(1.) I have heard the petitioner's learned Advocate and the learned State Public prosecutor in this group of eleven petitions. The petitioner has filed these eleven interlocutory applications pointing out that he has undergone the sentence of one year that was awarded by the Court, that he is still in custody and that the Jailor is not releasing him on the ground that the earlier order did not specify that the sentences awarded in the eleven cases were to run concurrently. The view taken by the authorities is that in the absence of an order for concurrence, that each sentence will have to be served individually wbich means that the accused would have to remain in custody until the last of the sentences has been served. The contention raised before me is that this was an obvious error and that having regard to the facts and circumstances of the case, that the concurrency aspect ought to have been pointed out to the courts at the time of decision which was overlooked and that consequently, no direction for concurrence was issued. The learned Judge who had disposed of the group of civil revision petitions has retired and even though these interlocutory applications are in the form of review, consequently they would have to be heard by some other Judge which is why they are placed before this coun.

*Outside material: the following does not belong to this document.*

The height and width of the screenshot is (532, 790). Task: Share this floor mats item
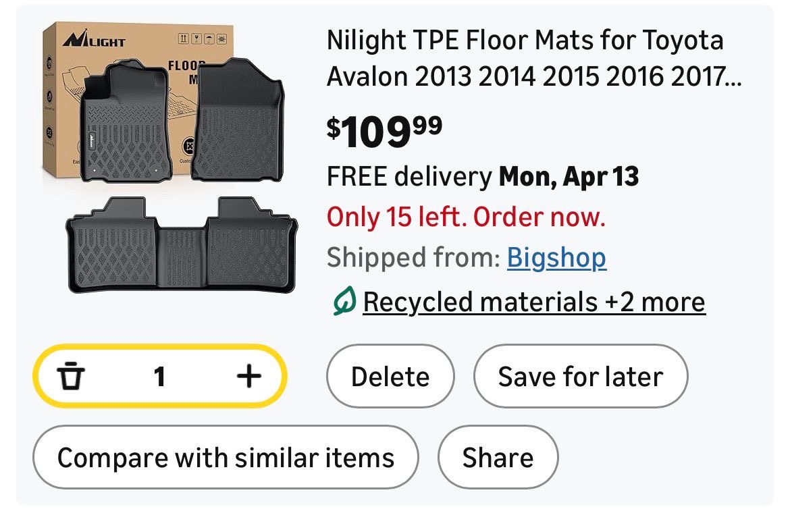pos(498,457)

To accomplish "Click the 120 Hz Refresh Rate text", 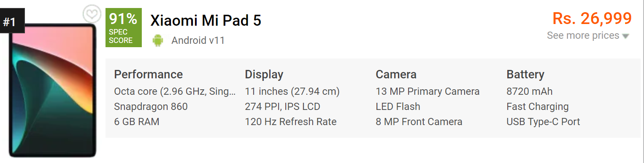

(2.) THE learned State Public Prosecutor submits that in the first instance, the orders that are sought to be reviewed now are very old orders passed before 1996 which have all assumed finality. Secondly, he submits that if final orders are passed in criminal cases, that under Section 362 of the Cr. P. C. there exists a total legal bar to the alter those orders in any respect. His submission is that this bar would apply to the orders passed at all the three levels, viz. , the Trial Court, the appeal Court and this Revisional Court and that consequently, even assuming without admitting that some variation may have been justified, that this Court is precluded from doing so
(3.) IN reply, Mr. Naik, learned Counsel who represents the petitioner-accused submits that he is conscious of the difficulties in this way but, he points out that he has approached this Court under Section 482 of the cr. P. C. or in other words that he has invoked the inherent powers of the High court and that he is not asking for any variation or modification of the earlier orders but, for afresh direction. His submission is that in a situation where the facts and circumstances so warrant, that it is open to the High Court to invoke the inherent powers and that this is one such case.